Kingfish verdrängte diesen Aspekt. Er sah auf die Uhr. Kurz nach zehn.
Melissa hatte ihm hin und wieder Anekdoten aus der Societas Jesu Reloaded erzählt. Ständig tauchten darin kabbalistische Zahlenspiele auf. Die nächste Ziffer solcher Art würde 0:00 sein – eine ideale Uhrzeit, um alles auf Anfang zu stellen. Oder eine neue Epoche anbrechen zu lassen.
Bis dahin hatte er noch Zeit.
Er loggte sich ins Aquariumsspiel ein, das er tagelang sträflich vernachlässigt hatte.
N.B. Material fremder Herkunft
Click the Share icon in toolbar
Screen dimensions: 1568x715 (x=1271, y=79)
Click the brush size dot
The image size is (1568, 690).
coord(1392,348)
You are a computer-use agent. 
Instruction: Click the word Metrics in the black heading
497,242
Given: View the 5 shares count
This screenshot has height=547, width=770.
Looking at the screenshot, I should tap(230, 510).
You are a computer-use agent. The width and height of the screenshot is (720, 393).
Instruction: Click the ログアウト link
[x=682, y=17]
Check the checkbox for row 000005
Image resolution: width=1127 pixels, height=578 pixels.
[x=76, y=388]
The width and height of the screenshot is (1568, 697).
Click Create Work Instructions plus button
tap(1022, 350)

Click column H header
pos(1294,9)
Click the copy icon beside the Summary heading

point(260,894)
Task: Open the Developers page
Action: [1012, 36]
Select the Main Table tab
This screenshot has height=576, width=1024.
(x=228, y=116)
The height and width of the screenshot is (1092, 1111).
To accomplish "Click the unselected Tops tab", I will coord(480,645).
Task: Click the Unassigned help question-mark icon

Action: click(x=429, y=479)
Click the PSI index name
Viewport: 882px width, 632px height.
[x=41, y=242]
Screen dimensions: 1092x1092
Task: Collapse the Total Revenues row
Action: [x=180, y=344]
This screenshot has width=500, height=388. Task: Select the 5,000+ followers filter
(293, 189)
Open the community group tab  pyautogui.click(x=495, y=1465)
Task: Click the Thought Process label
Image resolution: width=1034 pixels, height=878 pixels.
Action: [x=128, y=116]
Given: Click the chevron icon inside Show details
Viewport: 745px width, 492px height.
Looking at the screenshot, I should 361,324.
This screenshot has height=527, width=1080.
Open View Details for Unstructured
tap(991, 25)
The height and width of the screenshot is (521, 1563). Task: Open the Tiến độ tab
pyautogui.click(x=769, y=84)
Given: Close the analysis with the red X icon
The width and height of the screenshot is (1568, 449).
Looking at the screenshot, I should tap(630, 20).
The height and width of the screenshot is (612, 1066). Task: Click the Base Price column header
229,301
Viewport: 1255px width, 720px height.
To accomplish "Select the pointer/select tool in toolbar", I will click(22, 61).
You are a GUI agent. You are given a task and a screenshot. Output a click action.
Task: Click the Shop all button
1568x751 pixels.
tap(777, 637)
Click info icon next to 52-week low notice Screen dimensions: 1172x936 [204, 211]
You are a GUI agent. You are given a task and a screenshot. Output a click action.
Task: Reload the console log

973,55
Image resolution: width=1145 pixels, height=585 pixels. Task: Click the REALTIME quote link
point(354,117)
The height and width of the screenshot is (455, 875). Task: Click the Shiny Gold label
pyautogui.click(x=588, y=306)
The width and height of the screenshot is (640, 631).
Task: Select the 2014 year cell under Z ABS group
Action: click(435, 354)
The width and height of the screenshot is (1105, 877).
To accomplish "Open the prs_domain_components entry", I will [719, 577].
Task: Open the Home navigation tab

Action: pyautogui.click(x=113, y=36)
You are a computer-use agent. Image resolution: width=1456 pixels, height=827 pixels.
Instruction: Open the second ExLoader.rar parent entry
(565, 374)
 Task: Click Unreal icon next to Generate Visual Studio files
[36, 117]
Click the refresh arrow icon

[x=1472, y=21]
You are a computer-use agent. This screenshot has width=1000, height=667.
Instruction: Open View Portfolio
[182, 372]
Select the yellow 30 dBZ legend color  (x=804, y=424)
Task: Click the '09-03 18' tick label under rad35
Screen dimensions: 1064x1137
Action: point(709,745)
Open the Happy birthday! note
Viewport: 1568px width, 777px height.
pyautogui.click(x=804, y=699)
Sofort bemerkte er, dass es dem gesperrten Journalisten gelungen war, seinen geblockten Account zu reaktivieren. Erzürnt warf er ihn endgültig aus dem Spiel. Dabei fiel ihm die Kreditkartenbeute aus Schloss Mellau ein, die er ursprünglich dem Journalisten zugeteilt hatte. Wann war ihm dieser Fisch eigentlich an die Angel gegangen?
Vor neun Tagen, während des Toggle-Kongresses!
Mühelos ließ sich der Name des Gastes im Hotelcomputer ermitteln. Mit diebischer Freude rieb sich Kingfish die Hände. Alexandre Ranchin konnte seinen Wert bei Toggle Democracy komplett vergessen! Er würde ihn mit Kreditkartenschulden überhäufen, gegen die ein Bankabzocker à la Jérôme Kerviel wie ein Waisenkind wirkte.
Auf Schulden reagierte der Algorithmus höchst sensibel.
Trotz ihrer schlanken Figur fühlte sich Pia keineswegs wie eine verführerische Susanna im Bade. Dennoch bemerkte sie, dass Dijkerhoffs Gesprächigkeit in direktem Zusammenhang zu ihrem Bekleidungszustand zu- oder abnahm. So begann sie, eine Unentschiedenheit in der Kleiderwahl zu inszenieren, was sich als leidlich schwierig erwies, da sie sich nur aus einer einzigen, flüchtig gepackten Reisetasche bedienen konnte. Dijkerhoff ließ sich blenden. Im Grunde war er bloß mit sich selbst beschäftigt.
»Ja, ich bin ein Staatsfeind«, grummelte der schnauzbärtige Philosoph vor sich hin. »Ich bemühe mich erst gar nicht, es zu verbergen,weil es darauf ankommt, das Prestige des Wortes ›Staatsfeind‹ zu verbessern. Wir alle sollten Staatsfeinde sein, weil der Staat nichts mehr als eine bürokratische Entartung des ursprünglichen auf Thymos gerichteten Gemeinschaftsgedankens geworden ist.«
»Dieses hier?«, fragte Pia und legte zum dritten Mal das grüne Trägerkleid mit den Sommerblumen an. Dijkerhoff ignorierte sie vollständig.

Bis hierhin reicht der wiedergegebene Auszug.